This 18th dynasty pharaoh had in his possession a very precious dagger so much so that it was buried with him. According to a recent study, the blade of this dagger would have been forged in an extraterrestrial metal.
Tutankhamun (-1345/-1327) was the 11th pharaoh of the Eighteenth Dynasty of the New Kingdom of Egypt. He is also the son of the famous pharaoh Akhenaten. Tutankhamun’s tomb was discovered in 1922 and the dagger has been known since 1925, currently on display in the Cairo Museum.
The dagger was discovered in the sarcophagus, near the pharaoh’s thigh. Accompanied by its gold scabbard, it ended with a rock crystal at the end of its handle. Until today, the blade was considered to be made of iron, but researchers have recently clarified what type of iron it is.

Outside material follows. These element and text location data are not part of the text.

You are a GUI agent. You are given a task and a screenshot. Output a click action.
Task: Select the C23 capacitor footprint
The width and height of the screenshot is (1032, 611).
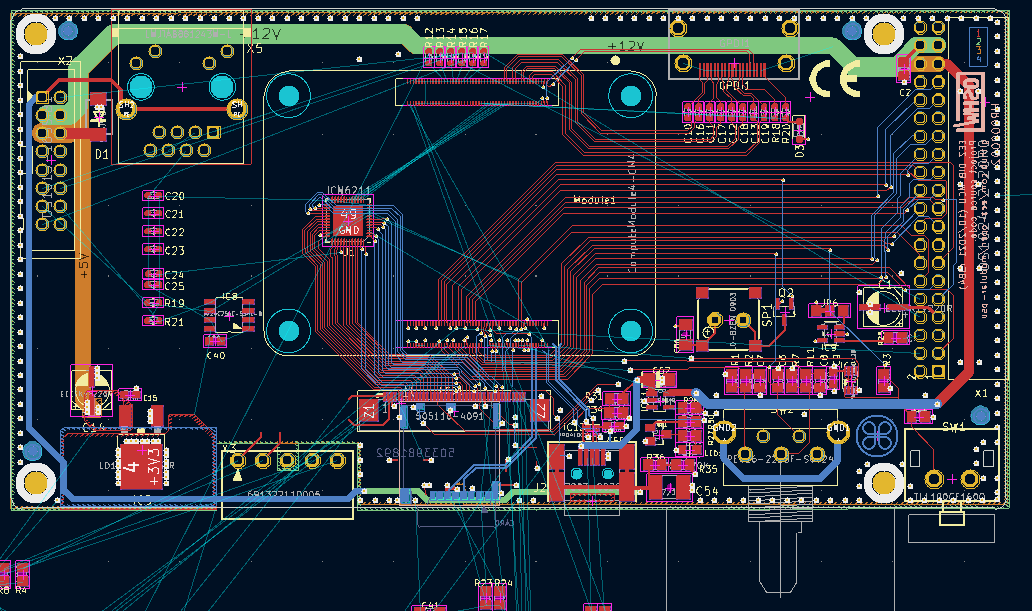click(152, 249)
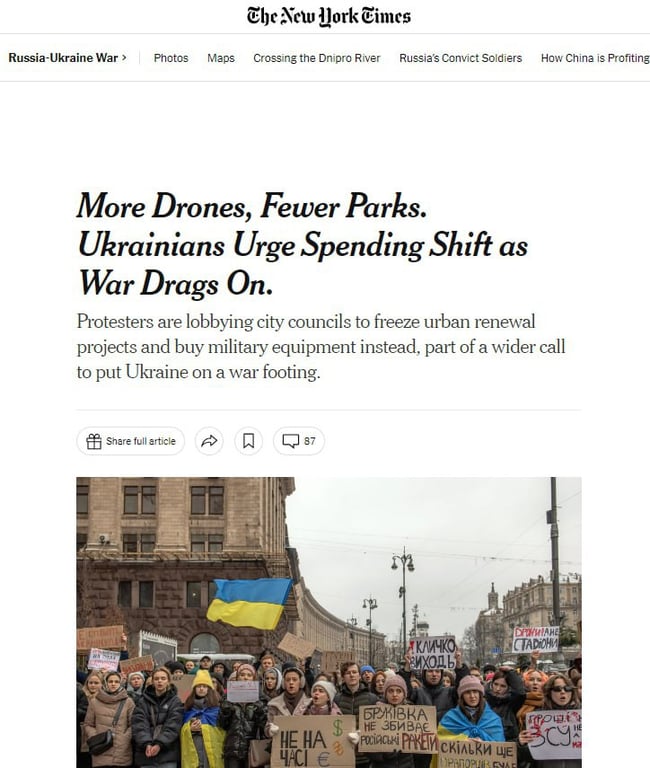Open Crossing the Dnipro River link
The height and width of the screenshot is (768, 650).
pos(316,58)
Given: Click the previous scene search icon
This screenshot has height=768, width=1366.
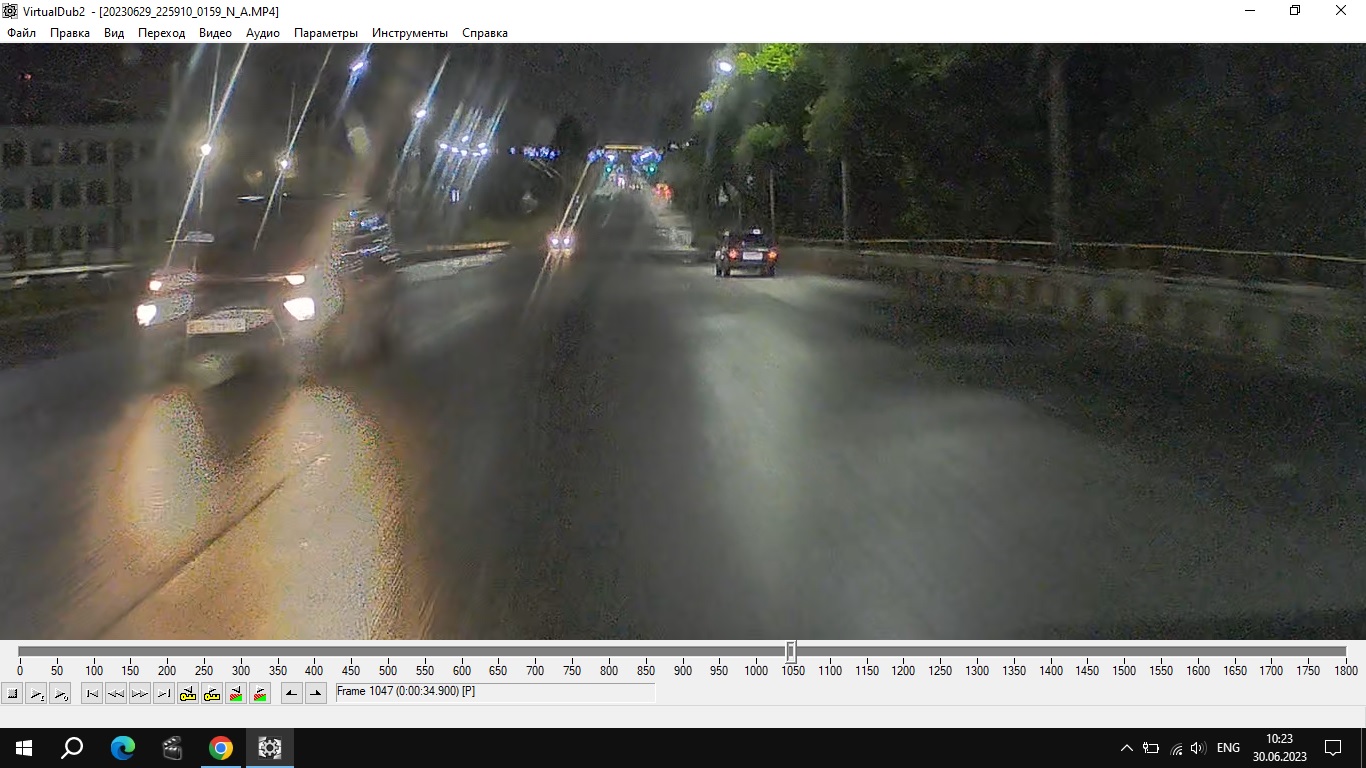Looking at the screenshot, I should 236,693.
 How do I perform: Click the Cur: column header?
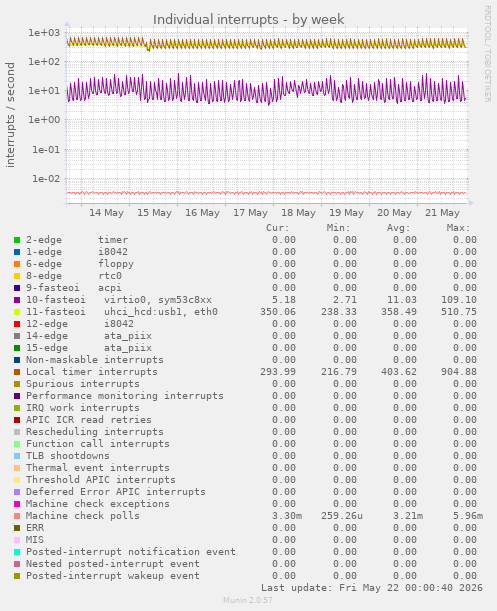(x=278, y=228)
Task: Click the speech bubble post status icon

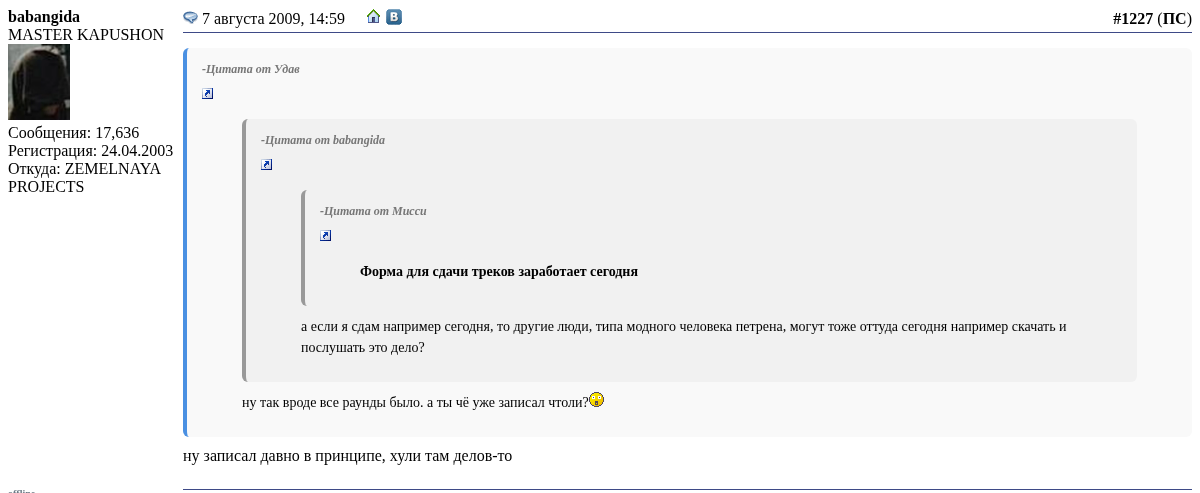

The study, published in the journal Meteoritics and Planetary Science, is the result of the collaboration of researchers from the Polytechnic School of Milan, the University of Pisa and the Egyptian Museum in Cairo. This team therefore confirmed that the homogeneous metal of the dagger was of extraterrestrial origin, more precisely of meteorite origin. To reach this conclusion, the researchers used a non-destructive technology: X-ray fluorescence spectrometry.
“Meteoritic iron is clearly indicated by the presence of a high percentage of nickel” indicated Daniela Comelli, from the Physics department of Milan Polytechnic at the Seeker site.
This is because iron meteorites are made mostly of iron and nickel, with small amounts of sulfur, phosphorus, cobalt, and carbon. Iron artifacts commonly found are at best 4% nickel, but Tutankhamun’s dagger is 11% nickel. However, what made it possible to confirm the meteoritic origin of the dagger is its cobalt content, which is substantially the same as that of the iron meteorites analyzed. The researchers even tried to specify which meteorite it was.
“We searched for all listed meteorites within a radius of 2000 km around the Red Sea, and we ended up with 20 iron meteorites. There is only one, named Kharga, which is possibly consistent with the composition of the blade. » This fragment was discovered in the year 2000 on the plateau of Marsa Matruh, a port located nearly 250 km from the city of Alexandria (Egypt).
Generally speaking, the study demonstrates that the Egyptians placed a high value on ferrous pieces that fell from the sky, considering them to be divine. They therefore made sumptuous works of art set with precious stones.
In the tomb of the pharaoh Tutankhamun, other elements of extraterrestrial origin were discovered such as a pectoral, a sort of large necklace covering the chest with a beetle-shaped amulet, and the latter is made of glass. However, it is a natural silica glass usually present in some remote desert areas in Libya, produced by the impact of a comet or meteorite.